
    • June 29, 2014 at 11:06 am

      I have it in English but yes, I may have lacked the cultural background to fully see the satire there.

  2. June 29, 2014 at 2:38 pm

    I loved Two Days in Aragon and those who read both said this was just as good.
    It does sound very different though. I’ll have to read it to compare. What you write about it so far sounds quite amusing.

    • June 29, 2014 at 2:53 pm

      You know I really like funny books but this one didn’t work for me. She writes well and I saw the fun and the humour but there were too many eccentric details.

      Perhaps it’s reading it after No Beast So Fierce, I don’t know.

  3. Brian Joseph
    June 29, 2014 at 4:09 pm

    The fact that the plot and symbols were obviously “by the book” is actually strange. Is it possible that is was at least in part parody?

    • June 29, 2014 at 4:14 pm

      Maybe it was a parody. It escaped my notice, then. (and Guy’s, according to his review)

  4. June 29, 2014 at 6:50 pm

    Have you read J. G Farrell’s Troubles?
    Anyway, as you already said, I loved this. It reminds me a little of Troubles for the setting, the eccentricities etc. I was thinking that if you liked one, you’d like the other….

■ GIVEN INFORMATION ■

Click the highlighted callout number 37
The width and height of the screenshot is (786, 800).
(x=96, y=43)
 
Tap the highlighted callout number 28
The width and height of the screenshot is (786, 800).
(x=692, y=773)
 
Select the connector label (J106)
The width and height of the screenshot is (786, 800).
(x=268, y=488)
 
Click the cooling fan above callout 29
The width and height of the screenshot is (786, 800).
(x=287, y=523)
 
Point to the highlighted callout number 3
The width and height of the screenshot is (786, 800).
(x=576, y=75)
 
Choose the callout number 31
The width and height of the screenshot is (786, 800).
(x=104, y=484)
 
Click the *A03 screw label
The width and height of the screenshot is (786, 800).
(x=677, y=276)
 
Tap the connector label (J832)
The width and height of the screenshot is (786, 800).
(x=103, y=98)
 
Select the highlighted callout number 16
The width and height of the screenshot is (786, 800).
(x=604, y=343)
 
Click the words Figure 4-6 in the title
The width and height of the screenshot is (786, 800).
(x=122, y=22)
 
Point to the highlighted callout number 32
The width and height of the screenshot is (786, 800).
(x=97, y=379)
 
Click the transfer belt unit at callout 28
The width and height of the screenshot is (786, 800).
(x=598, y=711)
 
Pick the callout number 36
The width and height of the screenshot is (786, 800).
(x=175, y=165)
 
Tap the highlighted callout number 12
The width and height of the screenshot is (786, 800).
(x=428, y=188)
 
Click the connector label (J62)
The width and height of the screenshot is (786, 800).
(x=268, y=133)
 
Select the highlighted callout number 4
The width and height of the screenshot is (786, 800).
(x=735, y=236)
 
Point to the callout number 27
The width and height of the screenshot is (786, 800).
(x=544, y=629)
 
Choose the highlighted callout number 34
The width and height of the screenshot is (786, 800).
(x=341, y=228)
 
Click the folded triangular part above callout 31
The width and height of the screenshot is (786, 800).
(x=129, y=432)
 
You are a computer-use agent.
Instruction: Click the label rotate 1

■ EXERCISES TO COMPLETE ■
1. In the comments, do these statements agree with what is written? Answer yes or no for each and quote the words that settle it. (a) One commenter loved Two Days in Aragon. (b) The reply posted at 2:53 pm says the book worked well for its writer. (c) Brian Joseph wonders whether the book was partly a parody.
2. In the comments, rewrite the passage from "You know I really" to "in part parody?", substituting "quirky" for "eccentric".
The listing is separate material and has no connection to the comments.

■ ANSWERS BELOW ■
1.
(a) Yes: "I loved Two Days in Aragon"
(b) No: "this one didn’t work for me"
(c) Yes: "at least in part parody"

2.
You know I really like funny books but this one didn’t work for me. She writes well and I saw the fun and the humour but there were too many quirky details.

      Perhaps it’s reading it after No Beast So Fierce, I don’t know.

  3. Brian Joseph
    June 29, 2014 at 4:09 pm

    The fact that the plot and symbols were obviously “by the book” is actually strange. Is it possible that is was at least in part parody?